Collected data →
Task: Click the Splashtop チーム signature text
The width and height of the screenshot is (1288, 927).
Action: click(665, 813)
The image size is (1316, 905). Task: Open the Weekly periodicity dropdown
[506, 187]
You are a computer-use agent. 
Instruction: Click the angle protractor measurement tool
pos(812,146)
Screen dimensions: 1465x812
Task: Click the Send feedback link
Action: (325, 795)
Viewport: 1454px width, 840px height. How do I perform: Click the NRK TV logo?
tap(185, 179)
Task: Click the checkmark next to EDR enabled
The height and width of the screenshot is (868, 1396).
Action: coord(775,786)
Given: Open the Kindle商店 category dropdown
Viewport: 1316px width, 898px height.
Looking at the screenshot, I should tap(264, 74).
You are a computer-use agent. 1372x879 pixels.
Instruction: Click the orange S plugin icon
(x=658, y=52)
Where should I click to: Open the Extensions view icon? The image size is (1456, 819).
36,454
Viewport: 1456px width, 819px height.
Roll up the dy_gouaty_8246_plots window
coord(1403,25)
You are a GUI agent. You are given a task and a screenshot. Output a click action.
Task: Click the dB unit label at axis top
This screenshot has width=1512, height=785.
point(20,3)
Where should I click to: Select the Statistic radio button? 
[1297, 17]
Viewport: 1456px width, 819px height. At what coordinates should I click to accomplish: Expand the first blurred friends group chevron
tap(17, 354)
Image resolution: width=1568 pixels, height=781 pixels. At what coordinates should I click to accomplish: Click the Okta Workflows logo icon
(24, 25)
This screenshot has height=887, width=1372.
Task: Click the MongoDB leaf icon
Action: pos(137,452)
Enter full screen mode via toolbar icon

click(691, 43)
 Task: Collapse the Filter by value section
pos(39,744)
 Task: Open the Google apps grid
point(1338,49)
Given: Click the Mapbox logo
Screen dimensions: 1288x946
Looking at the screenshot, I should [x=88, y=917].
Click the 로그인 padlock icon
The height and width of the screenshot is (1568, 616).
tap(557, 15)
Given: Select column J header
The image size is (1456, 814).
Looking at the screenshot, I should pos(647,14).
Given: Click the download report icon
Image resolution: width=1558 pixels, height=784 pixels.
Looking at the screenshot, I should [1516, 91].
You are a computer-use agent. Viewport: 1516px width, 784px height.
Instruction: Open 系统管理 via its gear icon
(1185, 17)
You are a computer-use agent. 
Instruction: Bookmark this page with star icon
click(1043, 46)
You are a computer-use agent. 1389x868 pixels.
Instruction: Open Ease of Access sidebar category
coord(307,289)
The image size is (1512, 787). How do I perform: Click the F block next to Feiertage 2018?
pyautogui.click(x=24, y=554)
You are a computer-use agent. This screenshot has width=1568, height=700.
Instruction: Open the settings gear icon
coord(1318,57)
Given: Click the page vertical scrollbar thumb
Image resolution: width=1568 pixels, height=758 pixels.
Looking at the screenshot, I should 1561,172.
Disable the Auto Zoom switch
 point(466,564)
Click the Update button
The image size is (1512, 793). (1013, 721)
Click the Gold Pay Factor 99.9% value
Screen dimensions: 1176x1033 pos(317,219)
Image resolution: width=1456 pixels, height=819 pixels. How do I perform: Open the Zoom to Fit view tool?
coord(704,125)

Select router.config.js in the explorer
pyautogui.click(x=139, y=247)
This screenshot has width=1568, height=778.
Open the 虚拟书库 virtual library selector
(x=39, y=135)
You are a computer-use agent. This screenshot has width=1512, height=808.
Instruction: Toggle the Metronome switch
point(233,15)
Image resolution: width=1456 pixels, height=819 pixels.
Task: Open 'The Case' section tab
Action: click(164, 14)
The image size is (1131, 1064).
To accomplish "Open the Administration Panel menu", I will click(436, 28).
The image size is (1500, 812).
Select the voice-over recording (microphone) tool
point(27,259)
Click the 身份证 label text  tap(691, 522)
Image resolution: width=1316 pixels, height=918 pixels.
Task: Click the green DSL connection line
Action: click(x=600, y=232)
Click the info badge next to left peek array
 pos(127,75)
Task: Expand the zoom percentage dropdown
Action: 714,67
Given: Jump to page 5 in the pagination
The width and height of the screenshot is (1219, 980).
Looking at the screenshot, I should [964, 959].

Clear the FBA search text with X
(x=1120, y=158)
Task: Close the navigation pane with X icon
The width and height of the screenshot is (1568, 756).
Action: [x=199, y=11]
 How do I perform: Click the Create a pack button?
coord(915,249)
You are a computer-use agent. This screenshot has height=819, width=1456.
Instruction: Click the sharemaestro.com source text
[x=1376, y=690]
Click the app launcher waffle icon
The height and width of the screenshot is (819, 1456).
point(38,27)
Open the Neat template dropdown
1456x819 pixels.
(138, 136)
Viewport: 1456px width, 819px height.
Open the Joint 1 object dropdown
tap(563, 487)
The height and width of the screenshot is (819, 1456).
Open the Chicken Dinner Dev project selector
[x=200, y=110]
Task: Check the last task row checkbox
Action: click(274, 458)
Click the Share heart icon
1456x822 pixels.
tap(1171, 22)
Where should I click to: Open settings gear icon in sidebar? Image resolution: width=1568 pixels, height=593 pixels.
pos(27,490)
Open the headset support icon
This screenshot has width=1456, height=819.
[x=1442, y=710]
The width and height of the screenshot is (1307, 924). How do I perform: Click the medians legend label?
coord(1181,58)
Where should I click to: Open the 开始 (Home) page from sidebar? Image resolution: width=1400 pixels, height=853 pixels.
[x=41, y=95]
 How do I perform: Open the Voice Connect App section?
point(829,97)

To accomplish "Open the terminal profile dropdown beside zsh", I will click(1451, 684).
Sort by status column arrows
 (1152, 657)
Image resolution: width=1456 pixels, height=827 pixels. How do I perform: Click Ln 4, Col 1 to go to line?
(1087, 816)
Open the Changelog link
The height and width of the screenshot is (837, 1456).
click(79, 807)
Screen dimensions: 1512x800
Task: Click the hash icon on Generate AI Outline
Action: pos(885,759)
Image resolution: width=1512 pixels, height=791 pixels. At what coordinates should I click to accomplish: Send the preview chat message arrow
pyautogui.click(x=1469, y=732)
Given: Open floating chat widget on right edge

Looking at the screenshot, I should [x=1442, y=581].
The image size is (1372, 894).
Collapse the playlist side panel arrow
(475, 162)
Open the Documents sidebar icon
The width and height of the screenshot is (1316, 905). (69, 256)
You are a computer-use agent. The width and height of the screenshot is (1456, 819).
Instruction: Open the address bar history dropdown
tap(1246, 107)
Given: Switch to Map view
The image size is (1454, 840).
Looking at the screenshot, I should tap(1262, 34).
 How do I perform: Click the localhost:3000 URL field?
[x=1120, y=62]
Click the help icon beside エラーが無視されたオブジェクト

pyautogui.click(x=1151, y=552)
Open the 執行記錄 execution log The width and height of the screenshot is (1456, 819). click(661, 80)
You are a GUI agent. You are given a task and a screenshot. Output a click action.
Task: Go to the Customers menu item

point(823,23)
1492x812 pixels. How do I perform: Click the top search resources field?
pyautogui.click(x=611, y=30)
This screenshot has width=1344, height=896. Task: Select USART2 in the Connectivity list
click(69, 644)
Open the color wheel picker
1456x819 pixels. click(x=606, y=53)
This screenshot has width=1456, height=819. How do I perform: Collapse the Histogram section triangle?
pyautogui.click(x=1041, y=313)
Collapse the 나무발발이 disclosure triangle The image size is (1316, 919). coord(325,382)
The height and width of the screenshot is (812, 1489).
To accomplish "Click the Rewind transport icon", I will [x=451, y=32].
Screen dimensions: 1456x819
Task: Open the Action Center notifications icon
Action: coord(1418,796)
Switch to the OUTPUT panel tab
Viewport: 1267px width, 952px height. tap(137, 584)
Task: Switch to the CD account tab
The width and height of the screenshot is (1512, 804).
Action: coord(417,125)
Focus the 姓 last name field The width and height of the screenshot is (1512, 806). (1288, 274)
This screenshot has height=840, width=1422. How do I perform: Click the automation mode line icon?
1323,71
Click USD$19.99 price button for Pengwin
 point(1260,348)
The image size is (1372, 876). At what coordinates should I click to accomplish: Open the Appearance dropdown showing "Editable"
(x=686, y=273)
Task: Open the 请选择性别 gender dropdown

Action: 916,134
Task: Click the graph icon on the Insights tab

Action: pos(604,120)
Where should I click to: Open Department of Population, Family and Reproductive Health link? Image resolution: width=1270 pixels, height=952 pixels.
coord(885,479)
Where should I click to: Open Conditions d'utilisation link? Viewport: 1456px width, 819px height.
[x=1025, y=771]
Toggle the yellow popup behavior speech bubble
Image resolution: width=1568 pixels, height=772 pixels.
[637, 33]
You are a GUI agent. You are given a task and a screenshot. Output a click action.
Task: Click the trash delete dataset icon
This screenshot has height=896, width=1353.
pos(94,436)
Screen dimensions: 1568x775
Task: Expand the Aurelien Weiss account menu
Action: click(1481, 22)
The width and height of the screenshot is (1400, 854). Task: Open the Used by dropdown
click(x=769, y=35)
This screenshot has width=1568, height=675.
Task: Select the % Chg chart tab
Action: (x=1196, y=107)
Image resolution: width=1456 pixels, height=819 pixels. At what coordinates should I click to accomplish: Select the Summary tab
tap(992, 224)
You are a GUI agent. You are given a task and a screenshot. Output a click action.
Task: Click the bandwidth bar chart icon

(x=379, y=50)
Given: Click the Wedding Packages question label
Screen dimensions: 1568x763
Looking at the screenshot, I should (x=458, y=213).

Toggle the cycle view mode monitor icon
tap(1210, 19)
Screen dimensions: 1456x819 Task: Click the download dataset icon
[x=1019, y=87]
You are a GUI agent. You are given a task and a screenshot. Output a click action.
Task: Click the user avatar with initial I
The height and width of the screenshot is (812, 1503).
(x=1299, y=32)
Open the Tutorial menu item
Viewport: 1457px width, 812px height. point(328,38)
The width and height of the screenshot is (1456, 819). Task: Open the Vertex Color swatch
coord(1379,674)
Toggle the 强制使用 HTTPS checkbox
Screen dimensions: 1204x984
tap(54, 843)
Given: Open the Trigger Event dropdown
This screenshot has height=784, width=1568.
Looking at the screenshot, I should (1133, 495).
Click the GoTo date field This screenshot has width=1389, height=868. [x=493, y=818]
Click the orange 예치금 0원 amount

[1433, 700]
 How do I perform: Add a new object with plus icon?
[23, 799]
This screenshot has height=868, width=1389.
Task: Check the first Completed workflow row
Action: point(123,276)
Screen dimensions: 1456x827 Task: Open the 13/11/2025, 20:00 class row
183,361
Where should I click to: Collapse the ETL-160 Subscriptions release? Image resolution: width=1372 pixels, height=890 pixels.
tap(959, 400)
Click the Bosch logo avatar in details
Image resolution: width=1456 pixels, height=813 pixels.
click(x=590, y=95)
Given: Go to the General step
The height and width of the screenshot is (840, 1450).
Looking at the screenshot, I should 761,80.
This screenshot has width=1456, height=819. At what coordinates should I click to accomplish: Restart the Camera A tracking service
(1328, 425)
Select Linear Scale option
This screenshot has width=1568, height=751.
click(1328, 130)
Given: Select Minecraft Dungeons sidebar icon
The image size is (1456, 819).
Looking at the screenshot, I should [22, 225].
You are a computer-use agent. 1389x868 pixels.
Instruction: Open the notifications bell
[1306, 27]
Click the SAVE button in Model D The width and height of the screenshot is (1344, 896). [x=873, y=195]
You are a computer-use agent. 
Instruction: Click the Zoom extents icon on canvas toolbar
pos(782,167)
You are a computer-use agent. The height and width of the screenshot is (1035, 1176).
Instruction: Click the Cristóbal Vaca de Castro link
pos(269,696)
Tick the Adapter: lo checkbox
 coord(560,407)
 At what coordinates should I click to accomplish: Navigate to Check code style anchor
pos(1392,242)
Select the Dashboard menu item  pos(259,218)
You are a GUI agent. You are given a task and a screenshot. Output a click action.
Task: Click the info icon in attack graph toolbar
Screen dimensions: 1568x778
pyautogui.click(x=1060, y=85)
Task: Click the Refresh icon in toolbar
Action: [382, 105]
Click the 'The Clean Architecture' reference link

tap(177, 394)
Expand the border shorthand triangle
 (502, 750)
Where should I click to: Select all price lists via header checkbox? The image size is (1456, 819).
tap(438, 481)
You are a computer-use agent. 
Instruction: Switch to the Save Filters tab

About this task → Set down exactly what runs from the line containing "Where should I click to: Select all" through the last line above, both lines included.

Exercise result →
Where should I click to: Select all price lists via header checkbox? The image size is (1456, 819).
tap(438, 481)
You are a computer-use agent. 
Instruction: Switch to the Save Filters tab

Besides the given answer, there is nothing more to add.